課題>
以下に示す刀剣アニメ映画の歴史に関する文章を、最後の文の後から書き継いでください。

提供文>
▼

刀剣アニメ映画では、主に3つの時代で刀剣アニメ映画や刀剣アニメを区分し、その時代の刀剣アニメ映画の在り方や流行したジャンルを紹介。刀剣アニメ映画のはじまりから本格的な刀剣アニメ映画の興隆と共に、その歴史が解説されています。
戦前~1960年代の刀剣アニメ映画

戦後、各家庭にテレビが普及し、テレビアニメが主役の時代となるまで、アニメーションと言えば劇場で上映されるアニメ映画のことを指しました。日本におけるアニメ映画は、大正時代前期にはじまります。
日本最古のアニメ映画は日本刀が主役
フィルムが現存する日本最古のアニメ映画は、刀剣を題材とした「塙凹内名刀之巻」(はなわへこないめいとうのまき)というタイトルの映画です。
侍である主人公が、購入した刀剣の試し切りを行う様子が描かれた数分間の無声アニメ映画で、1917年(大正6年)に「小林商会」から制作・配給されました。
制作時は「なまくら刀」という名で呼ばれ、映画内でも切れ味が悪いこと、力が弱いことなどを意味する「なまくら」な刀剣の様子が描写されています。
その後、日本では多くのおとぎ話や昔話を題材にした短編アニメーション無声映画が制作されますが、昭和時代に入ると戦争の影響から、国民の士気を上げるような国策めいた映画が制作されるようになりました。
1943年(昭和18年)には、真珠湾攻撃を桃太郎の鬼退治になぞらえたアニメ映画「桃太郎の海鷲」(ももたろうのうみわし)が海軍省の後援を受けて制作されています。
刀剣を手にした桃太郎と、それにしたがう兵卒役のイヌ、サル、キジ、ウサギが描かれました。この刀剣アニメ映画は37分間ある初の長編アニメーションとなり、また、音声付きの映画として公開されています。
日本初フルカラーの刀剣アニメ映画
1958年(昭和33年)には、日本初のフルカラーアニメ映画が制作され、「高畑勲」(たかはたいさお)や「宮崎駿」(みやざきはやお)など、のちに日本のアニメ映画を代表する作家達の興りとなりました。
長編フルカラーアニメ映画の2作目は、真田幸村(真田信繁)の忍者として知られる「猿飛佐助」(さるとびさすけ)をモデルにしたアニメ映画「少年猿飛佐助」。忍者の武器や刀剣、忍法を駆使して妖術使いと戦うもので、1960年(昭和35年)にベネチア国際児童映画祭でサンマルコ獅子賞を獲得しました。
この頃、長編フルカラーアニメ映画において、世界的大ヒットを記録したディズニー映画との差別化を図るため、アジアやイスラム世界の物語が題材に選ばれます。
なかでも、日本を舞台にしたものは「古事記」や「日本書紀」などが題材となり、不思議な力を有する刀剣が登場するアニメ映画が多数作られました。

▲

提供資料>
▼

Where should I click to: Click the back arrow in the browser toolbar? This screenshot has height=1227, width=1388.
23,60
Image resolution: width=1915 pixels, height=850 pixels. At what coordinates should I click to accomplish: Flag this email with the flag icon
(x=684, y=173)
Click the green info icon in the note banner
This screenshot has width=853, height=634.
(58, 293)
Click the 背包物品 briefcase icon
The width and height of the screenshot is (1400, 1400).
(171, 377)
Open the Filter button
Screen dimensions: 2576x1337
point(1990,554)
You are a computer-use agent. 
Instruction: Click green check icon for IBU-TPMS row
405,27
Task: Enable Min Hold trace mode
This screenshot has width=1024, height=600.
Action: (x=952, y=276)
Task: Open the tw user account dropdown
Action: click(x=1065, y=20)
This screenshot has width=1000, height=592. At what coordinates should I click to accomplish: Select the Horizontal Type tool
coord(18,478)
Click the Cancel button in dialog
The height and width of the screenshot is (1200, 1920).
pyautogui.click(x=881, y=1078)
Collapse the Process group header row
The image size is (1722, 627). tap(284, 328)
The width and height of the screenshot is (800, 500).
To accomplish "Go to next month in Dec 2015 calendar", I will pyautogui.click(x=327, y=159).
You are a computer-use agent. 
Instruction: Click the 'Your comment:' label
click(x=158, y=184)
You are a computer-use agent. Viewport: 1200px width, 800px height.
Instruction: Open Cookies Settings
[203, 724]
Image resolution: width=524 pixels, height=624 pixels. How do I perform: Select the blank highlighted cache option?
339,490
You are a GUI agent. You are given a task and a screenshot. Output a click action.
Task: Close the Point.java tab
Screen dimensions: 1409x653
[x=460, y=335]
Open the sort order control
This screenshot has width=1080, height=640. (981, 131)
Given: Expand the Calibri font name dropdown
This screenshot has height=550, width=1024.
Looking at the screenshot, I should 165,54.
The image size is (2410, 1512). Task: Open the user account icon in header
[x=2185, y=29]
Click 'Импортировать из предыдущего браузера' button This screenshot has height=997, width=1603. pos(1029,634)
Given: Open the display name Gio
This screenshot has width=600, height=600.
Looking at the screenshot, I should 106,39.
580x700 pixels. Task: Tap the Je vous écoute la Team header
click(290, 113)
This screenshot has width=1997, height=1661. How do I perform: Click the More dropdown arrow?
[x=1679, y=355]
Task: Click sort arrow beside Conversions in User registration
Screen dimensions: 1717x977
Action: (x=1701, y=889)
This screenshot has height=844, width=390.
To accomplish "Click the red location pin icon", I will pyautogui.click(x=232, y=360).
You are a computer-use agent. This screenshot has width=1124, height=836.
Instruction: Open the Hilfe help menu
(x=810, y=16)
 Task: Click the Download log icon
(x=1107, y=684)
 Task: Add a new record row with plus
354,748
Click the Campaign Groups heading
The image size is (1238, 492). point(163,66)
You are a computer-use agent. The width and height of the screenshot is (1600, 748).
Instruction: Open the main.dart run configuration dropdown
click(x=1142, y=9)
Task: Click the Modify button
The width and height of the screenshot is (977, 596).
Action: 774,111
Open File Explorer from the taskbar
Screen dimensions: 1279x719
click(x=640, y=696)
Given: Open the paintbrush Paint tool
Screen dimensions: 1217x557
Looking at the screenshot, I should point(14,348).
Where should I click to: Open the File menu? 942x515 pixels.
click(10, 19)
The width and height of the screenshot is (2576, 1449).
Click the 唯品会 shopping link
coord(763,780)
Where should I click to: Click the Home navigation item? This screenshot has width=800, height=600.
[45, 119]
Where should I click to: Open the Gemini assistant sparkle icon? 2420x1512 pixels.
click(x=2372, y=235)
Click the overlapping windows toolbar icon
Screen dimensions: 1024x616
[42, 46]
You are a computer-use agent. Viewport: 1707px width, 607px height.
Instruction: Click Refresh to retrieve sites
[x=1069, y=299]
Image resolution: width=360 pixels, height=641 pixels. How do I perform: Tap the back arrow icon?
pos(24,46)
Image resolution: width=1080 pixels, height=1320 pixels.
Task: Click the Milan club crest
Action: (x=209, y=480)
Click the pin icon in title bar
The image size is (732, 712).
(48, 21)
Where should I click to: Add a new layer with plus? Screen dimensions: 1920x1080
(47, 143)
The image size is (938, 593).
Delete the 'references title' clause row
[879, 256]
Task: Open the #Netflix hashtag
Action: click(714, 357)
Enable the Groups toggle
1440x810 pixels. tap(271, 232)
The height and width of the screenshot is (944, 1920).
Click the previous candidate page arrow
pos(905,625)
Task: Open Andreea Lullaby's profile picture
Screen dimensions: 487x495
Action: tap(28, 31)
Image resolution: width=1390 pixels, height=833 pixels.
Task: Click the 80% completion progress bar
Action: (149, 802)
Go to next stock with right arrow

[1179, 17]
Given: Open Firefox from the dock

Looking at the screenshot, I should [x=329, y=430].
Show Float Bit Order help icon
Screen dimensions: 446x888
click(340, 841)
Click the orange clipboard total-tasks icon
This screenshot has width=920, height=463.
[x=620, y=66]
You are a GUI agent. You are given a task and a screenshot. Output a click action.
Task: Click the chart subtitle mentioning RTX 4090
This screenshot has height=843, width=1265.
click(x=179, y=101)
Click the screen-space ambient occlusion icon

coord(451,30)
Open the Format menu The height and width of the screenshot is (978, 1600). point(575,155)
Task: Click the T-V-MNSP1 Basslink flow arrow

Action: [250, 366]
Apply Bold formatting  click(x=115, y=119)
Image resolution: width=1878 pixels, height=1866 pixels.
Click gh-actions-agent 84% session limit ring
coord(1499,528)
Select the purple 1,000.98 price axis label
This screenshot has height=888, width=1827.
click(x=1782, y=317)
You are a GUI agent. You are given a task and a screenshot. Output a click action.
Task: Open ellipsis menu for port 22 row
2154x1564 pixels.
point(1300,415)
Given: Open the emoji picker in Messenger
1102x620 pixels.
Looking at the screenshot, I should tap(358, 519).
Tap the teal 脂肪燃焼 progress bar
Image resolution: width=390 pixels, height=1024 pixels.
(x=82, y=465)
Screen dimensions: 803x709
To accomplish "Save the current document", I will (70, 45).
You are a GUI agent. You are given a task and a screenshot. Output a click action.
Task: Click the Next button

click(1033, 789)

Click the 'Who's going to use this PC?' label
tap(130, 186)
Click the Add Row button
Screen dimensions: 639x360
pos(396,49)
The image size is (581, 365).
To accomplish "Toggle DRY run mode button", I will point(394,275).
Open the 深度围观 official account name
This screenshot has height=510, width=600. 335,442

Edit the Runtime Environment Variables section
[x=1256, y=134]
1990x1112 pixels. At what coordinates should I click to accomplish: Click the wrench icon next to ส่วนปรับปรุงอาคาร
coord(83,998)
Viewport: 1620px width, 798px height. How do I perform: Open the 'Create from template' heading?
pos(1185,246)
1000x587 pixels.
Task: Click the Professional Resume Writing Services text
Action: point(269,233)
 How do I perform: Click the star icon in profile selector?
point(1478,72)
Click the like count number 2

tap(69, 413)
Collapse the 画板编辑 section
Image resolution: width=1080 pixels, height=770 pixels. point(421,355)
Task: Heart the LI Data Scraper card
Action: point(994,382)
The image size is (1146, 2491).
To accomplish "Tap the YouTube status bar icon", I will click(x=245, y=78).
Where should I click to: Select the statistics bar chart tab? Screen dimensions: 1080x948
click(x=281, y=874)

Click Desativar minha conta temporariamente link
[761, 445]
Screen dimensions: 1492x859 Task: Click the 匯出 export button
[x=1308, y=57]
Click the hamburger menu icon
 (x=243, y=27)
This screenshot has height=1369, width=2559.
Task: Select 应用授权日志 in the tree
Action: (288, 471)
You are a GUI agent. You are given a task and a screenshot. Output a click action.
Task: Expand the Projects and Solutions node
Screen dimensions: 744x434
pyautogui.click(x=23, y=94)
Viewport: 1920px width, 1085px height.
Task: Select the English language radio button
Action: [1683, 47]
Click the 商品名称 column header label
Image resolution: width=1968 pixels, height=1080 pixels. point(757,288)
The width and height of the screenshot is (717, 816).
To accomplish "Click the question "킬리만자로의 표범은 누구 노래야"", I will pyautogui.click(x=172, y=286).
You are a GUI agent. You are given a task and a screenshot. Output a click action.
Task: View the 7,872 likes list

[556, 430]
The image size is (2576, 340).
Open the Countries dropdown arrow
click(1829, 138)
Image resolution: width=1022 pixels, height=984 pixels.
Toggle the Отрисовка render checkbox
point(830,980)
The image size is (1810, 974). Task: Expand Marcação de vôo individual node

▲

解答>
しかし、テレビが各家庭へ普及すると、アニメ映画からテレビアニメへ大衆娯楽の中心が移行。「手塚治虫」(てづかおさむ)作品をはじめ、漫画原作のテレビアニメが爆発的な人気を博するようになると、アニメ映画はディズニー映画を独自の視点で乗り越えようと、刀剣を用いて戦う描写を取り入れることとなりました。
1980・1990年代の刀剣アニメ映画
1980~1990年代は家庭にテレビがあることが一般的で、アニメ映画よりもテレビアニメが娯楽の中心となります。1980年代後半から1990年代前半は邦画やアニメ映画の本数が激減。
そんな逆風のなかで、当時の人気ジャンルだった異世界ファンタジーや学園ファンタジーとは異なり、「もののけ姫」(1997年〔スタジオジブリ〕アニメーション制作・〔東宝〕配給)や「幕末のスパシーボ」(1997年〔マジックバス〕アニメーション制作・〔NHKエンタープライズ21〕共同制作・〔東和ビデオ〕配給)など、骨太な時代劇的世界観が描かれるようになっていきます。
OVAの普及と刀剣アニメ映画

OVAとは、オリジナル・ビデオ・アニメーションの略称で、ビデオソフトとレーザーディスクソフトでの観賞のみを前提としたパッケージ形式のもの。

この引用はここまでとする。